An AZ in it’s most basic sense is a physical data centre, so easy to understand from a vSphere perspective. However, in AWS, as there are three AZs per region connected together via high speed, low latency network links, services such as S3 and Elastic Load Balancer (ELB) can take advantage of this. The region is the logical boundary for these services and means that S3 data is replicated around all AZs in the region and load balanced services that sit behind a single ELB can be placed in all three AZs if need be. All of this is configured by default, you don’t need to do anything yourself to let this magic happen.
Managing AWS from vCenter
In all the AWS concepts I’ve mentioned so far, I’ve discussed how things are done from the AWS web console. It’s also possible to manage and migrate VMs to AWS from vCenter Server, this is done with the AWS Management Portal. I haven’t yet tried it, but when I do, I’ll come back and write an article about it.

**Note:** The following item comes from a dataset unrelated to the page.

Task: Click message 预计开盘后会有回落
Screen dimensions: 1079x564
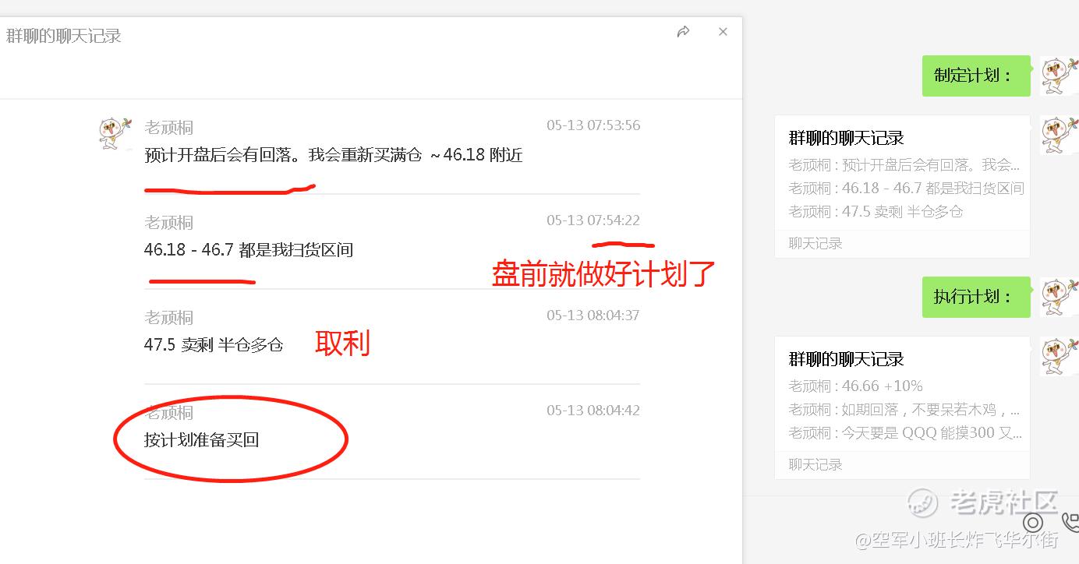Action: point(333,155)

This is a key piece of the puzzle though, as it allows “single pane of glass” management for vSphere and AWS.
Hopefully this has been a useful primer in mapping AWS concepts to vSphere ones. There are lots of services and constructs that are unique to AWS that don’t necessarily map back, but it’s still important to know what they are. I’ve summarised some of the mappings in the table below (and not all of them are directly 1-1 in concept), hopefully I can add more articles in the coming weeks.
Availability Zone = Data Centre (physical)
VPC = Datacenter (vCenter logical)
EBS = Storage Profiles (similar, but not exactly the same)
Instance = Virtual Machine
AMI = OVA/OVF